Working from home means that I can be flexible about time, working the early hours of the morning or the late hours of evening depending on my social calendar.
Which is why it’s something of a surprise that my social calendar isn’t fuller, or even slightly full.
The truth is that this job can be very isolating.
The features that make it so appealing are also its downside, and I can often go for days, even weeks at a time, without seeing anyone other than my husband and daughter.
This wasn’t always the case. When Layla was young, I had plenty of mummy friends living locally.

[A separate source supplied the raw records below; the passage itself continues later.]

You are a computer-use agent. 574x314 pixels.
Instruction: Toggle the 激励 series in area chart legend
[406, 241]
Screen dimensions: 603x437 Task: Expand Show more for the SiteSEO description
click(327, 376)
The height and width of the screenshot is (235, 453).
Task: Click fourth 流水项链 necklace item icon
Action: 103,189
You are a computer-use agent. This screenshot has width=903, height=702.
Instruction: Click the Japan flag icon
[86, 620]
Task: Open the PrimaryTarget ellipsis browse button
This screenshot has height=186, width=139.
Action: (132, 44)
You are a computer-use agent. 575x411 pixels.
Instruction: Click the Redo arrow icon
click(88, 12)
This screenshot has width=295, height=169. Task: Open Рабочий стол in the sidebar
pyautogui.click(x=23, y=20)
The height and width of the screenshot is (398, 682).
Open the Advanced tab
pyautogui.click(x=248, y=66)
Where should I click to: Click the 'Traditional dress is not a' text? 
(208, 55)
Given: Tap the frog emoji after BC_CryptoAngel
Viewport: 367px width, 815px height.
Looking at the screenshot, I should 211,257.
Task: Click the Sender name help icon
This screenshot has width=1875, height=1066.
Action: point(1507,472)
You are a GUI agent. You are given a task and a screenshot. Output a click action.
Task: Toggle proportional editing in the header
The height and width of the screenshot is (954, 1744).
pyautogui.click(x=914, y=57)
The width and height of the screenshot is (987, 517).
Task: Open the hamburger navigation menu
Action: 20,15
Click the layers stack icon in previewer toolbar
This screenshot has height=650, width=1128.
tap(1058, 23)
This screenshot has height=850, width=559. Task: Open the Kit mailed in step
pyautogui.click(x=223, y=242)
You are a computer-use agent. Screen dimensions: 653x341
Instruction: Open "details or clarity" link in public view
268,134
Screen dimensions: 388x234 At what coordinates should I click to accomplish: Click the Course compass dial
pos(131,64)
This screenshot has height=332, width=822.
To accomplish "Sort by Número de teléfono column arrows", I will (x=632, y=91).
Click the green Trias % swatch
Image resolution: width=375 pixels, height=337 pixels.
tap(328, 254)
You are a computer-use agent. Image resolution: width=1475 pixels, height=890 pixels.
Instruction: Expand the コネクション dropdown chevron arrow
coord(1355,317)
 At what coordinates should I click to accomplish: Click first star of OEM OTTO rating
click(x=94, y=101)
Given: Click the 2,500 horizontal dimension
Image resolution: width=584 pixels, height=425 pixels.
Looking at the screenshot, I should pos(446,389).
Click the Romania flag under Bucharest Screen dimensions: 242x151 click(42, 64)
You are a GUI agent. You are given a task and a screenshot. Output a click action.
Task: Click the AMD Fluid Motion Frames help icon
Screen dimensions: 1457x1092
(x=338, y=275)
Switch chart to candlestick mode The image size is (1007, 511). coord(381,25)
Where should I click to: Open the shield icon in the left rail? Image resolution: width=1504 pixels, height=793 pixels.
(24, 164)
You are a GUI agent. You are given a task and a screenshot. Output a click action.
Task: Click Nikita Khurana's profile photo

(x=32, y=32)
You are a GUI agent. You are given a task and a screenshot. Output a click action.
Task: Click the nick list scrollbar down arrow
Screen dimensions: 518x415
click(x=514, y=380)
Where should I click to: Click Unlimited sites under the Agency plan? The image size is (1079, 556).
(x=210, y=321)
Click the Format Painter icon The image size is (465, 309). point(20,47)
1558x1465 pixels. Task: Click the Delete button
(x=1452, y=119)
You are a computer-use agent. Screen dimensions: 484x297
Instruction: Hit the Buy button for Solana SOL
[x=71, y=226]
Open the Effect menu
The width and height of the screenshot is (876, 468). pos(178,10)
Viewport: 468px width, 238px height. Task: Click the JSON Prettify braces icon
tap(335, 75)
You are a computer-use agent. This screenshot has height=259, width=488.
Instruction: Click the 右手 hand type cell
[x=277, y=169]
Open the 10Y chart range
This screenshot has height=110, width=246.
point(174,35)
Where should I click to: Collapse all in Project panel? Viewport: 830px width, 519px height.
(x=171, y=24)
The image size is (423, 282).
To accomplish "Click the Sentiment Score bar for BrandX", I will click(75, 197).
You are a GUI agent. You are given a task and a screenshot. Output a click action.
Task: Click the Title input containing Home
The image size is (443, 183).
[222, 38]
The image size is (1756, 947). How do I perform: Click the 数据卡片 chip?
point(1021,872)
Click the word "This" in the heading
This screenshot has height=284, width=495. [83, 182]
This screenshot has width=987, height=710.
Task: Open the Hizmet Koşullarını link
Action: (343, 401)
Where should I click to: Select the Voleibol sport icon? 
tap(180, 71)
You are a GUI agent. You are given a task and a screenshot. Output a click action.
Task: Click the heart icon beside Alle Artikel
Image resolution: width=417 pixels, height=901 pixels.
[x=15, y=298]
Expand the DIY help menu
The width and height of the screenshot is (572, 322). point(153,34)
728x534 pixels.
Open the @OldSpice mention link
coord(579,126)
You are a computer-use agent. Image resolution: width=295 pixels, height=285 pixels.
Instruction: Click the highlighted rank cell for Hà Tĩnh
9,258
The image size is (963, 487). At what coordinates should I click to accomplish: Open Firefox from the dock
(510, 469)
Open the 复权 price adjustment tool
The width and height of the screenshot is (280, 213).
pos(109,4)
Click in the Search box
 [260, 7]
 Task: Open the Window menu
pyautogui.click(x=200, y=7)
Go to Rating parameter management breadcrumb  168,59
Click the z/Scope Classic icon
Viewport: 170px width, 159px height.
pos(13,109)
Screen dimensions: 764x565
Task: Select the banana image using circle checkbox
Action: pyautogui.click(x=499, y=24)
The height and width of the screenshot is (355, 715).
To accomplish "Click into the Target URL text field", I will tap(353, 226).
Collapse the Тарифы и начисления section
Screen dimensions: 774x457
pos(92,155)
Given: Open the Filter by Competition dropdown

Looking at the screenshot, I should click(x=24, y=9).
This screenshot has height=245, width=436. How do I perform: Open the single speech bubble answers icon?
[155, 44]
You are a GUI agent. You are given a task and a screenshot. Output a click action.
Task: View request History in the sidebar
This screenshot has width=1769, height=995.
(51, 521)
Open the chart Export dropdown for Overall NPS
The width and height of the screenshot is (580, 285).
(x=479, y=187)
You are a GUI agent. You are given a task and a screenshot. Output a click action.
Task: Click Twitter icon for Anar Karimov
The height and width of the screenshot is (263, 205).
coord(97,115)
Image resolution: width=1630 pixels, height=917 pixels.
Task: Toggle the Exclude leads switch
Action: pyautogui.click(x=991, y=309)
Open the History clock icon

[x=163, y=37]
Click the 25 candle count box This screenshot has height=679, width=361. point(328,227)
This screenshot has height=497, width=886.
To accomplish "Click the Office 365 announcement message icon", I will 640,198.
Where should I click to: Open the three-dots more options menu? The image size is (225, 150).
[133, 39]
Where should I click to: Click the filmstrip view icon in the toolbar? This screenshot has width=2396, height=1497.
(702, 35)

Women whose houses I frequented for play dates and PTA meetings.
Friends to bump into in the playpark and eyeroll with whilst studiously ignoring toddler meltdowns about why the slide is yellow, or why raisins are wrinkly, or why cars, or why grass (or why motherhood for that matter).
Friends to share a morning cuppa with as we helped assemble marble runs or intervened in fights over the cursed Moon Sand (a work of the devil), or explained that, no, Hot Wheels track could not be attached to the dog and no, Aquabeads should not be inserted into nostrils.
I was involved in groups, I ran stalls at the fete, I attended coffee mornings for new school mums to help them come to terms with the trauma of having their four-year-old wrenched from their arms by stern Mrs Pattinson.
I even had some friends whom I might invite round for dinner with their husbands, evenings where we’d all be so sleep-deprived and giddy with the freedom of having a babysitter booked that we’d slip into a coma after two glasses of wine.
Either that or end up playing The Floor is Lava and breaking several items of furniture.
Those were heady days indeed, packed to bursting with the mundanities of dealing with small people, exhausted and overwhelmed, but always surrounded by noise and chatter and activity.
Fast forward to now and those women either have full time jobs, or they’re busy with larger families and children younger than mine.
Some have a child the same age as Layla, but we’ve realised we don’t have anything in common now that the kids have grown up.
I have had a few friends like this where the only thing keeping us together was a shared dread of supervising the school disco or a shared love of the Mother’s Day assembly.
Where most of our time was spent gossiping about the year four teaching assistant’s facial tattoos or the passive aggressive comparative ranking of our children’s academic potential.
Those friendships were very much of their time and without the social glue of the school run there’s little incentive to maintain them.